Looking at the listing below, retype exactly the lines starting at the one containing "Viewport: 591px width, 555px height." and ending at the one containing "Click the fifth grey rating star", both included, and nothing else.

*INPUT RECORDS*
[Start of section]

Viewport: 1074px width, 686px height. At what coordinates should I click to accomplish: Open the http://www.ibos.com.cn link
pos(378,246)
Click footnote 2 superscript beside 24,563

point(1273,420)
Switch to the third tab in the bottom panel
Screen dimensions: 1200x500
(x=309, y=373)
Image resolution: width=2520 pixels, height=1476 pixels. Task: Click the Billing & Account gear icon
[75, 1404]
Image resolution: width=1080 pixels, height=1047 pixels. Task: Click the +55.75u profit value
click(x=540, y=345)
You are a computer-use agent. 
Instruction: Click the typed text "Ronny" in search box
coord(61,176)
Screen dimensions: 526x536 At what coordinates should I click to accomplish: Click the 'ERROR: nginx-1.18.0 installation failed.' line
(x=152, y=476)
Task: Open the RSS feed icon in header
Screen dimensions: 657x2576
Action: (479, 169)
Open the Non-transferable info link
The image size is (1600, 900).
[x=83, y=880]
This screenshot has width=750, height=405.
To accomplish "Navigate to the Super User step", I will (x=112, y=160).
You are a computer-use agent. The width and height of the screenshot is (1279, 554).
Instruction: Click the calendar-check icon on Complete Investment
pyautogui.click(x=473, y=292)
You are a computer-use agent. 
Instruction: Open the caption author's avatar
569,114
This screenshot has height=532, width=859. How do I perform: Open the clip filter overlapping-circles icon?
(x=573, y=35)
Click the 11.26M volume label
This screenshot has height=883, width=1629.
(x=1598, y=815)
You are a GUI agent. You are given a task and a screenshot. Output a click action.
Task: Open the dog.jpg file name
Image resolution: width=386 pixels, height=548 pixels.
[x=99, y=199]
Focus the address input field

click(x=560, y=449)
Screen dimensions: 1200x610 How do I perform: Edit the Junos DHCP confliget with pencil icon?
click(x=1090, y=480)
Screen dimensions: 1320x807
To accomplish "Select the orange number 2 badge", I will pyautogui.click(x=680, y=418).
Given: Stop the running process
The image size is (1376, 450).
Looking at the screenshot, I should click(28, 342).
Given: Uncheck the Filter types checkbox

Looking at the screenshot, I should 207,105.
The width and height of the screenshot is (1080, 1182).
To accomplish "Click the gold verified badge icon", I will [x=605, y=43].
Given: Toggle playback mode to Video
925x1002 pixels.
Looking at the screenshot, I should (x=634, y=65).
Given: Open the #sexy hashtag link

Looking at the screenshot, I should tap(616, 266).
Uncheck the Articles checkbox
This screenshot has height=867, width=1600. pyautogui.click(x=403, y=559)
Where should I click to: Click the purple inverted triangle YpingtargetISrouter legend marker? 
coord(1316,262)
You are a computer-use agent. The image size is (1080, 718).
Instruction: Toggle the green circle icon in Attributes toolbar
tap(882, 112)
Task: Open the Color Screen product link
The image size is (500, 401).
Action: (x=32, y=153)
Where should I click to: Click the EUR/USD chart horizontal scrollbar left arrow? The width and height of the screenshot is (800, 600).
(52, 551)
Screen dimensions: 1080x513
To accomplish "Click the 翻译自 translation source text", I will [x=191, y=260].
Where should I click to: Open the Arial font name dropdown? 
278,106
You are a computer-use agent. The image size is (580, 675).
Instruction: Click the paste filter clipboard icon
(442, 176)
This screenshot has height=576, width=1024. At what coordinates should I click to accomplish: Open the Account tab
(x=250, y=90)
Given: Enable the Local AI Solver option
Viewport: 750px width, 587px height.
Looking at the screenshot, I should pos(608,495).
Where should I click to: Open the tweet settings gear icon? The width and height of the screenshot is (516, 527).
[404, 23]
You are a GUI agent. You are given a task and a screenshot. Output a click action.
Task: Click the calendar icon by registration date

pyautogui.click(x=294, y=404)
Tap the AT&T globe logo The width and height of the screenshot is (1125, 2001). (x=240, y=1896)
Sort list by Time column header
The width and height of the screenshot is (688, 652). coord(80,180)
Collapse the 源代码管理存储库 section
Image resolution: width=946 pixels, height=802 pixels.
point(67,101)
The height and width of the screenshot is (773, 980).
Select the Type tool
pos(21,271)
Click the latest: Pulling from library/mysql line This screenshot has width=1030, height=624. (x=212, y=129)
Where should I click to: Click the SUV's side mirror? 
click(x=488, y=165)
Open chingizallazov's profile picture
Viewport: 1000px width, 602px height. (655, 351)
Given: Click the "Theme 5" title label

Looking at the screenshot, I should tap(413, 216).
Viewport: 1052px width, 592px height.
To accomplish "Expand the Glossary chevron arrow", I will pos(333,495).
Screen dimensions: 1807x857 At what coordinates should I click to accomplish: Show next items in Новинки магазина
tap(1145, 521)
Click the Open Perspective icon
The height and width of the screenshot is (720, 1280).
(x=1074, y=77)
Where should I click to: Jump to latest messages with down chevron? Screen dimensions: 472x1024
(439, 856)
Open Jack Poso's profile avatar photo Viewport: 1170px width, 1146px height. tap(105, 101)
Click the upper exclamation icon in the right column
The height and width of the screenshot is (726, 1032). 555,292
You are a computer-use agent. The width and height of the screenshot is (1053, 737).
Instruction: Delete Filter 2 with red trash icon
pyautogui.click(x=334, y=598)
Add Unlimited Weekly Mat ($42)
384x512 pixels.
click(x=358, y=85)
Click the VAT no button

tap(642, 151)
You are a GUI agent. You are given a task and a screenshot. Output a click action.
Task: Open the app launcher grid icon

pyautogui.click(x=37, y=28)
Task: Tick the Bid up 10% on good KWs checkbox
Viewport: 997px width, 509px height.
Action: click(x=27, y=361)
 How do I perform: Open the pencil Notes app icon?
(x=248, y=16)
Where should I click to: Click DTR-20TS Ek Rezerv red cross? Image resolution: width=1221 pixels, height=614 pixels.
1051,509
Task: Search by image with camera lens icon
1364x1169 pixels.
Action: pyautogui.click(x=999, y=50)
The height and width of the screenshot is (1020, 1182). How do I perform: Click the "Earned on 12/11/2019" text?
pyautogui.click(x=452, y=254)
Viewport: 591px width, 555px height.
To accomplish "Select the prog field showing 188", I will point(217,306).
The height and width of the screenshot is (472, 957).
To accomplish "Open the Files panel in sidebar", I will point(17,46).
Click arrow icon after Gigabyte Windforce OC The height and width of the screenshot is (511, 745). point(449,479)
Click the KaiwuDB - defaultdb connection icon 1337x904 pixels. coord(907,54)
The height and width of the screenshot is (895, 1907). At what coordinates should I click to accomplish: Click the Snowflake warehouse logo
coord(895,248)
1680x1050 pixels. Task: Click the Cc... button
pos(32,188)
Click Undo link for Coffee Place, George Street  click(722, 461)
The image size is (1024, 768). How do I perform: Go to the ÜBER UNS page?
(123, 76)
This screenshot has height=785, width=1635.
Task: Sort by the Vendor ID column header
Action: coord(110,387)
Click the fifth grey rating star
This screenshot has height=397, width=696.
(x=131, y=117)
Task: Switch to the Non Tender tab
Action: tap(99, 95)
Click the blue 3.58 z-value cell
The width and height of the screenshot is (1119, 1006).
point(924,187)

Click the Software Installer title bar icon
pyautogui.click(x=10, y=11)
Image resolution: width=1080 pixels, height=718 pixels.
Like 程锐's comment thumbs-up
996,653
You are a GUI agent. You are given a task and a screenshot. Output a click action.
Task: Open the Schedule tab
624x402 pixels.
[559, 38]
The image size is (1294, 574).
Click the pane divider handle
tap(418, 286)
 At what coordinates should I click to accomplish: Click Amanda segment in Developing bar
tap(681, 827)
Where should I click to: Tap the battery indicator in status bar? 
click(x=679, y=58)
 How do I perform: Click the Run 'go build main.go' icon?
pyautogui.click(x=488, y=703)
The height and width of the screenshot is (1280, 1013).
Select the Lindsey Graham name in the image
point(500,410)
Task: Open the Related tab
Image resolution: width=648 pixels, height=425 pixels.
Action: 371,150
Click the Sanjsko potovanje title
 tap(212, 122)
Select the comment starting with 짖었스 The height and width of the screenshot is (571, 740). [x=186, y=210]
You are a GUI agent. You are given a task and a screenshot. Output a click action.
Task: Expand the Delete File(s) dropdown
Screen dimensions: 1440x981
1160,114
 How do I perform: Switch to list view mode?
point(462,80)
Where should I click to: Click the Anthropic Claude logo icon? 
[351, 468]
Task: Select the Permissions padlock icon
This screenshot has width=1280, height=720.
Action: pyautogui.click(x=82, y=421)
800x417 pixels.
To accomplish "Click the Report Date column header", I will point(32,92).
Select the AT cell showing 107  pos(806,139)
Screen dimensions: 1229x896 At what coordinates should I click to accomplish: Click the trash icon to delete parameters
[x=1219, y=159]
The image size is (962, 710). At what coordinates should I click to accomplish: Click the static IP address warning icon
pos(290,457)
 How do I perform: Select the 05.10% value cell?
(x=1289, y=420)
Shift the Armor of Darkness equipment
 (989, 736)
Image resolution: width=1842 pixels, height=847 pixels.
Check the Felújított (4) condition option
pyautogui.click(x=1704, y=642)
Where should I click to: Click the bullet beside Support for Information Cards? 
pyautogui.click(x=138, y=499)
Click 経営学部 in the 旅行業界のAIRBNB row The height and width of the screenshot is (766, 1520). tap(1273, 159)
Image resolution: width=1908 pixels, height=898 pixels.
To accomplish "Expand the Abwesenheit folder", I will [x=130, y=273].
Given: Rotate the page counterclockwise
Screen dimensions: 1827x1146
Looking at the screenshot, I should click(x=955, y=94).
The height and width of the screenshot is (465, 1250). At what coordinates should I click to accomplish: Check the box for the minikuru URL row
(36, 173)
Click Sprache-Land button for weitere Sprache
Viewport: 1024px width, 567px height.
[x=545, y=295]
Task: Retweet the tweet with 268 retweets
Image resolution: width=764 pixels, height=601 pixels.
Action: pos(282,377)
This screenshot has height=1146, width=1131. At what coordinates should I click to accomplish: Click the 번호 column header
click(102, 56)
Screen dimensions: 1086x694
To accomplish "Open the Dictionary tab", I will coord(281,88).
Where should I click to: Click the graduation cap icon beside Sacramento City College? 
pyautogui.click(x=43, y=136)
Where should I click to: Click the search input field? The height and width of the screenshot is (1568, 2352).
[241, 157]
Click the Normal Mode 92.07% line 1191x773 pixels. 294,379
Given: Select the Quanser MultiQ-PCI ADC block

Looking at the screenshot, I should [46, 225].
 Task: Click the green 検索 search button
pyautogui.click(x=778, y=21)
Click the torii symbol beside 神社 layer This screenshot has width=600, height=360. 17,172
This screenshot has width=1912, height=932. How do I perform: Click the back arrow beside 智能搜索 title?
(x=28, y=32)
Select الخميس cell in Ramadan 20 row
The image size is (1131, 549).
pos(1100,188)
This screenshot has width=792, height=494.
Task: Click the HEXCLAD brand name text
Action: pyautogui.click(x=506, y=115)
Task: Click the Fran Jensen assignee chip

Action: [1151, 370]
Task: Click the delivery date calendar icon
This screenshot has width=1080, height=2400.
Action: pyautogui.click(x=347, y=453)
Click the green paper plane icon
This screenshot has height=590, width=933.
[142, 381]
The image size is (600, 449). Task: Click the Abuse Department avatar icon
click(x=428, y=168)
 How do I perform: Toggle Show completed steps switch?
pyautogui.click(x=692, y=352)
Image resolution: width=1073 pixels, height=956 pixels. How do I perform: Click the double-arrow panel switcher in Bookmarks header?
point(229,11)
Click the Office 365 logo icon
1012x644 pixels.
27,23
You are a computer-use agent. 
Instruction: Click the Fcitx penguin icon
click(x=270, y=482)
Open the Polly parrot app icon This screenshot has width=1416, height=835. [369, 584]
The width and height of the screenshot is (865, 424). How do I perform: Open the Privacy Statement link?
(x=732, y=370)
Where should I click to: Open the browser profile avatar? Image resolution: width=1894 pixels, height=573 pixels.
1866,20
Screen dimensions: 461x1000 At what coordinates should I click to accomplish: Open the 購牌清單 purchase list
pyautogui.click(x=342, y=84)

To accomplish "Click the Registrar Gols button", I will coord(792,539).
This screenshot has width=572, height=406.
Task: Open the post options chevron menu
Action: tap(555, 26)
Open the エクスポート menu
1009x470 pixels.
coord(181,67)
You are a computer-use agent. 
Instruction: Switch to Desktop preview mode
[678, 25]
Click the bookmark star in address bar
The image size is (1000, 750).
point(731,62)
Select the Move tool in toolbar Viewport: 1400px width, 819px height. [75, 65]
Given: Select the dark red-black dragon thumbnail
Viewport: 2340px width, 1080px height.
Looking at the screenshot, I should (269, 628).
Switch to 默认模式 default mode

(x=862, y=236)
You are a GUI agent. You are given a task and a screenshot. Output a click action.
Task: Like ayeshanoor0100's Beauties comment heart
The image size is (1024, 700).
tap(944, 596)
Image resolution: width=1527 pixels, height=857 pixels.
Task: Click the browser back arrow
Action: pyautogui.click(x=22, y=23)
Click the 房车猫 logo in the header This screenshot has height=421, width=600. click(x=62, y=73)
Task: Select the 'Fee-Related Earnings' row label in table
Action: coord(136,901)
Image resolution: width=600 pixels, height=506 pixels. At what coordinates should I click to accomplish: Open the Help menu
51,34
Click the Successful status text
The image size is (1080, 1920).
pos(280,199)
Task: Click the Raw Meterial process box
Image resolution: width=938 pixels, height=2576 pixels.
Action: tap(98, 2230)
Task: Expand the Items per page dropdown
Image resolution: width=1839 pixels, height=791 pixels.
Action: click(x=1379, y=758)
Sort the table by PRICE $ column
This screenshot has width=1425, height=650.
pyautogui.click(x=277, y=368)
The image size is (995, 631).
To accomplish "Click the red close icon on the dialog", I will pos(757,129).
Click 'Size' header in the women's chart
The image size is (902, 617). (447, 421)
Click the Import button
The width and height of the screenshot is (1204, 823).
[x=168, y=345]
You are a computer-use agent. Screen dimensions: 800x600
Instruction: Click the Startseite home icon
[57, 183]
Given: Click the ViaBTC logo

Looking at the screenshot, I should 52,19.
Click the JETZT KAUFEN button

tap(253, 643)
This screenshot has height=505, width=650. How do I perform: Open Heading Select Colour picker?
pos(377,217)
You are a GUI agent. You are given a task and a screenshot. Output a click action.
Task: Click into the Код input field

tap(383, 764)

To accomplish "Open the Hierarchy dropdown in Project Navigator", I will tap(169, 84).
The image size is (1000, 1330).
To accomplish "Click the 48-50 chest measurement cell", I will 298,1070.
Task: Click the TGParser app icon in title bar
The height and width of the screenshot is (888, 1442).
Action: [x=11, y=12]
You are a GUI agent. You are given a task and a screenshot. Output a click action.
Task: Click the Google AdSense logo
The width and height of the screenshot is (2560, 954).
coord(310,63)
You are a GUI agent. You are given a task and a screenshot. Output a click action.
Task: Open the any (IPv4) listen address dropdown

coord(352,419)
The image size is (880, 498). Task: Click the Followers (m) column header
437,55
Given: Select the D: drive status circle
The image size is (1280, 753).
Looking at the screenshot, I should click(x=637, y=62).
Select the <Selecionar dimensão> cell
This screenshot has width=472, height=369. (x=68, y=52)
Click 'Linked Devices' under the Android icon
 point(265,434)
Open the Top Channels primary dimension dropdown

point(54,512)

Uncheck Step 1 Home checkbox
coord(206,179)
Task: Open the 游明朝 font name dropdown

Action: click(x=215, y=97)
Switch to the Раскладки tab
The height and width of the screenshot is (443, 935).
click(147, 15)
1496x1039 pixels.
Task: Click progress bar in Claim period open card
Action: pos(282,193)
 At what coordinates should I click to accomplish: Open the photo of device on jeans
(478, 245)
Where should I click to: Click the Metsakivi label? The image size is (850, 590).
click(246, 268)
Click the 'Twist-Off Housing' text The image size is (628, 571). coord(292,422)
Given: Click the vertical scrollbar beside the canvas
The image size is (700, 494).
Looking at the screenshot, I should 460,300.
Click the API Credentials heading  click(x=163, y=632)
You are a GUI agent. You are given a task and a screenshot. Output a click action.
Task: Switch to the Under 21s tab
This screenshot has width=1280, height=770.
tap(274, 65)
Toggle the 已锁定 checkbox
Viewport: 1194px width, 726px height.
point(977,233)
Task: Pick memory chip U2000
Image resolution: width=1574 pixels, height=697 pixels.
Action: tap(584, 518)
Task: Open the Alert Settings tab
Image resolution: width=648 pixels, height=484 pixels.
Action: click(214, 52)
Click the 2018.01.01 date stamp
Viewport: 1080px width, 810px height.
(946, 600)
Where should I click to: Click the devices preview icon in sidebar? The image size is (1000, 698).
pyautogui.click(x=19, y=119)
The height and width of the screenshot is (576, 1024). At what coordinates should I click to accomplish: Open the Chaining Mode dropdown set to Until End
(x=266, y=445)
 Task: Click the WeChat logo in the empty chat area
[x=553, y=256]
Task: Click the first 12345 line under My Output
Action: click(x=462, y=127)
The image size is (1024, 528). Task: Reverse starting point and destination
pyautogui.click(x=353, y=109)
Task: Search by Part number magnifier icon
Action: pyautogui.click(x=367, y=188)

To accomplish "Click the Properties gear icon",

[End of section]

*TASK SOLUTION*
Viewport: 591px width, 555px height.
To accomplish "Select the prog field showing 188", I will point(217,306).
The height and width of the screenshot is (472, 957).
To accomplish "Open the Files panel in sidebar", I will point(17,46).
Click arrow icon after Gigabyte Windforce OC The height and width of the screenshot is (511, 745). point(449,479)
Click the KaiwuDB - defaultdb connection icon 1337x904 pixels. coord(907,54)
The height and width of the screenshot is (895, 1907). At what coordinates should I click to accomplish: Click the Snowflake warehouse logo
coord(895,248)
1680x1050 pixels. Task: Click the Cc... button
pos(32,188)
Click Undo link for Coffee Place, George Street  click(722, 461)
The image size is (1024, 768). How do I perform: Go to the ÜBER UNS page?
(123, 76)
This screenshot has height=785, width=1635.
Task: Sort by the Vendor ID column header
Action: coord(110,387)
Click the fifth grey rating star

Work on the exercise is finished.